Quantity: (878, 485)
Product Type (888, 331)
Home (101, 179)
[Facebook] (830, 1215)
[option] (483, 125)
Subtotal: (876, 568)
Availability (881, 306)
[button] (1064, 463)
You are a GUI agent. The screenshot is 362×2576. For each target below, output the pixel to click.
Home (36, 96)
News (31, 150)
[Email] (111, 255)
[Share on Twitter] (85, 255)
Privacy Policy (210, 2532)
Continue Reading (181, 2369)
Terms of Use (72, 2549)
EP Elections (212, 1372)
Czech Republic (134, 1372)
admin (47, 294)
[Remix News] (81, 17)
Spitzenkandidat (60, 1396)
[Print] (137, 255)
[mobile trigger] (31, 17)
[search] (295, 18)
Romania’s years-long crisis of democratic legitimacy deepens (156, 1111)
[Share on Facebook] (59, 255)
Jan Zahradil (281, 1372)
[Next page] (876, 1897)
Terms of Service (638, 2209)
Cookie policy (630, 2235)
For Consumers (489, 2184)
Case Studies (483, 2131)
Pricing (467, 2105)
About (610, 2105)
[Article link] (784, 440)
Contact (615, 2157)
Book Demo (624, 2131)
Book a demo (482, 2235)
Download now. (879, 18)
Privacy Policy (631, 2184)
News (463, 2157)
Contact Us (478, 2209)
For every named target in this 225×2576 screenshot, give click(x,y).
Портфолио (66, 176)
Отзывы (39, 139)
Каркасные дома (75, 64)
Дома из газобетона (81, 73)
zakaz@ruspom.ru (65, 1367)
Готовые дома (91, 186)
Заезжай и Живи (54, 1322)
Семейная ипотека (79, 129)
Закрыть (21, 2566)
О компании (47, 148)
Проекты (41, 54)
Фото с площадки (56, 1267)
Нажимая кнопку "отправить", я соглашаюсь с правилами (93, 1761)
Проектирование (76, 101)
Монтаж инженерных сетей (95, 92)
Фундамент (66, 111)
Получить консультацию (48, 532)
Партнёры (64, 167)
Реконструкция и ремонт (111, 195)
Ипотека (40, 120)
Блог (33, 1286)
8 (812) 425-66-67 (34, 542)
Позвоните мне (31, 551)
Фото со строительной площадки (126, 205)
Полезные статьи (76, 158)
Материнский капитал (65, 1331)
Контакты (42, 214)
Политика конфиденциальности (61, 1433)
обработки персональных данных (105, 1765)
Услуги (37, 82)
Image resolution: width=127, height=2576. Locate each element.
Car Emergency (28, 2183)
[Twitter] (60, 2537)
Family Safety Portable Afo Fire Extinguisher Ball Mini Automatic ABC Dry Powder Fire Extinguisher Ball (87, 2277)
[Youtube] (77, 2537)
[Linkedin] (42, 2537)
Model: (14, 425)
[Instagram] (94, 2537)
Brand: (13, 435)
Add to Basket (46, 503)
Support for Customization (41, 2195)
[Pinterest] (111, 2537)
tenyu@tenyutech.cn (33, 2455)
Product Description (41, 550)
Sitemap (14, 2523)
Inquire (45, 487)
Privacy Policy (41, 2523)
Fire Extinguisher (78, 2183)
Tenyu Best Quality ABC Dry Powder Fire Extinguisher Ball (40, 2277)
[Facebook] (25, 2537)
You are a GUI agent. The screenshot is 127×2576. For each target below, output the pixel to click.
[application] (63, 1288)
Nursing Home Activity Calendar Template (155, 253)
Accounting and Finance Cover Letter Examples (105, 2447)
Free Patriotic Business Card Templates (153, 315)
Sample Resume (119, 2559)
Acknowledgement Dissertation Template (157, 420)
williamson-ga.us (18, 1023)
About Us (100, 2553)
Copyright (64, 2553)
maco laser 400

-=-=-=-=-

WORK TO BE COMPLETED:
Which lines of the data contain the word "output"? Copy each one.

YOUR SOLUTION:
You are a GUI agent. The screenshot is 362×2576. For each target below, output the pixel to click.
You are a GUI agent. The screenshot is 127×2576. For each target below, output the pixel to click.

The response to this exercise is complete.